Mr. Sekolec and his co-author Mr. Eliasson have presented an enlightening and comprehensive survey of the common and diverging aspects of the Swedish Arbitration Act of 1999 (“the Swedish Act”) and the UNCITRAL Model Law on International Commercial Arbitration of 1985 (“the Model Law”).
Suffice it to say that the points in common are far more extensive than are the divergences, since in the long and careful drafting process that led up to the adoption of the Swedish Act considerable efforts were made by the Swedish draftsmen to benefit from the modern and pro-arbitration thinking and principles that had gone into the Model Law.
Still, in certain areas, some notable differences in approach exist. These areas have been identified by Mr. Sekolec and Mr. Eliasson in their presentation. I would like to focus my comments on one of these areas, namely the role of the courts in reviewing whether a dispute is properly subject to arbitral jurisdiction.

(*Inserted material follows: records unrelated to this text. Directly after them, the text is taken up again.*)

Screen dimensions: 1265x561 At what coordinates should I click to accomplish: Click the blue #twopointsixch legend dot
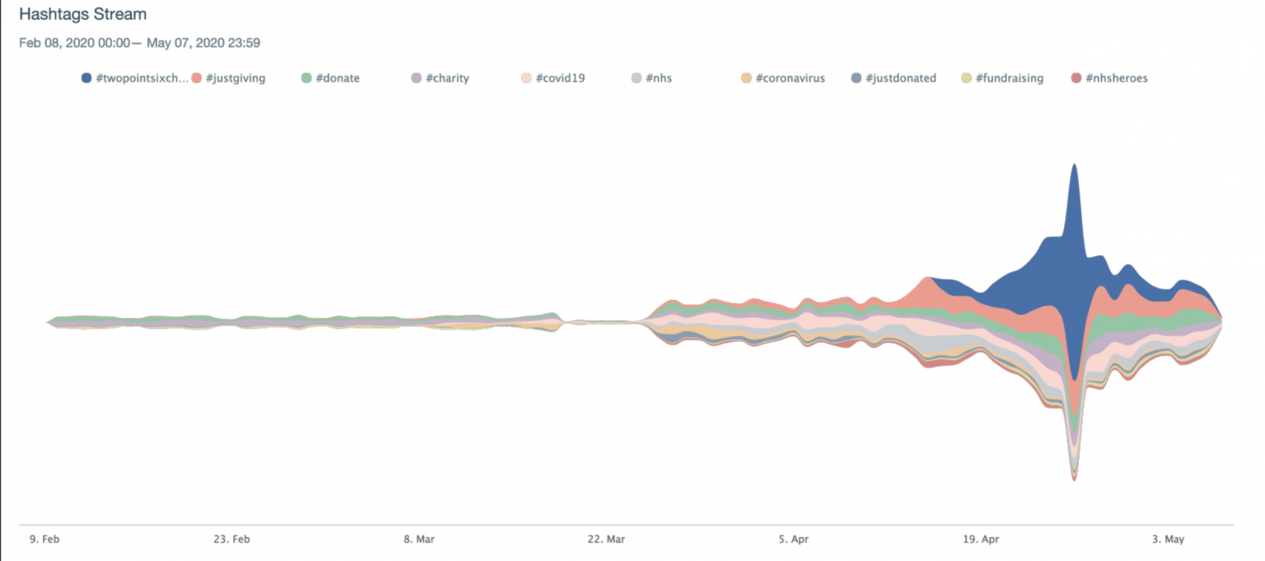click(86, 78)
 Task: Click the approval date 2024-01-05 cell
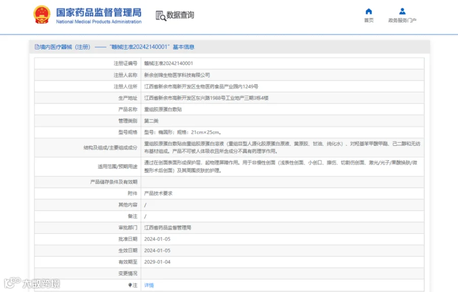(282, 239)
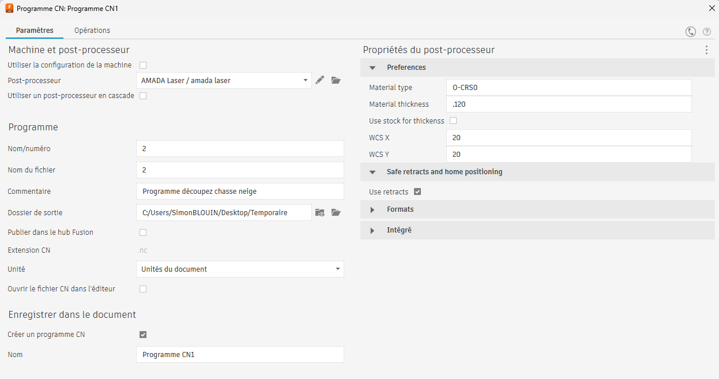Image resolution: width=719 pixels, height=379 pixels.
Task: Open the post-processor folder browse icon
Action: click(336, 80)

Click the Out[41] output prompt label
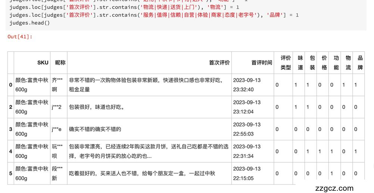point(20,37)
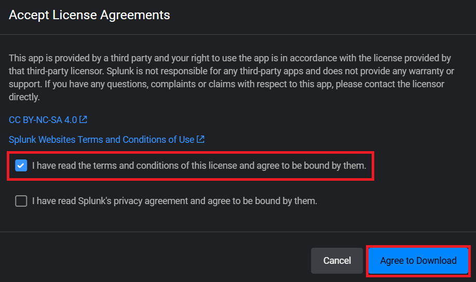476x282 pixels.
Task: Click the blue checkmark in the license checkbox
Action: (x=21, y=166)
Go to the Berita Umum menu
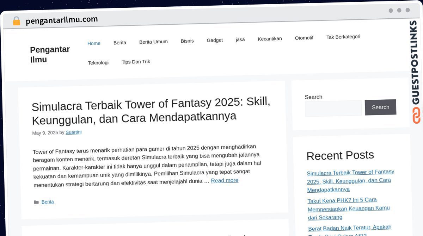This screenshot has width=423, height=236. (153, 42)
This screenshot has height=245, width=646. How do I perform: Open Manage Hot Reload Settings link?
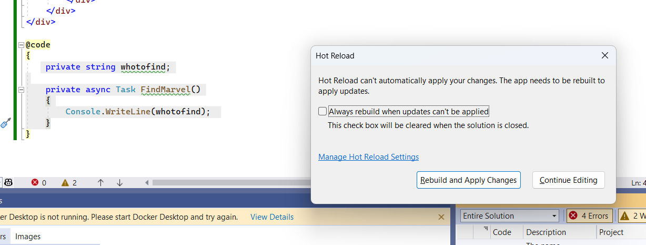[x=368, y=157]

Both the Swedish Act and the Model Law recognize the well-established principle of “competence-competence.” Article 2(1) of the Swedish Act stipulates that “The arbitrators may rule on their own jurisdiction to decide the dispute.” And Article 16(1) of the Model Law provides that “The arbitral tribunal may rule on its own jurisdiction, including any objections with respect to the existence or validity of the arbitration agreement.”